Outpost CMS
At KPCC, we see the CMS as “the box of all that’s possible.” It’s also the tool that our reporters and editors spends their entire day in, so we built our publishing platform from the ground up, tailored to their specific needs.
In an industry where most newsrooms hate their CMS, we’re proud of the fact that KPCC’s editorial staff find Outpost a pleasure to use. And while Outpost did a good job supporting the daily publishing needs of KPCC’s growing newsroom, we were missing opportunities to delight users, automate repetitive tasks, and free up journalists to do more important work.
The Redesign
The newsroom doesn’t stop caring about their stories after they hit the publish button.
A new notifications view points reporters and editors to items that require their attention and keeps them up to date as others make changes to their stories.
Outpost’s previous WYSIWYG editor didn’t guide users to create well-structured content. Producers often embeded complex JavaScript or iFrames, resulting in brittle or broken content.

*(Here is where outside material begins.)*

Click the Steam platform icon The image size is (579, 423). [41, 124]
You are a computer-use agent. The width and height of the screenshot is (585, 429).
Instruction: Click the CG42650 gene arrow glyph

Outpost’s new highly structured inline editor is there when you need it, and gets out of the way when you’re typing.
KPCC conducts too much of its editorial workflow over email. As a result, important discussions about stories, sources and status updates are all lost in the inbox.
To bring communication closer to the content, I designed an editorial-focused commenting system integrated into Outpost, adding the ability to associate a comment with a specific part of a story.
Contentbot is an always-present robot editor in Outpost, reviewing content every time it’s saved and auditing changes against KPCC’s editorial style guide.
As it finds mistakes or style violations, it flags them and suggests improvements, reducing the burden on editors.
By integrating with Outpost’s commenting feature, Contentbot behaves like any other user in the system, humanizing the process of automated content review.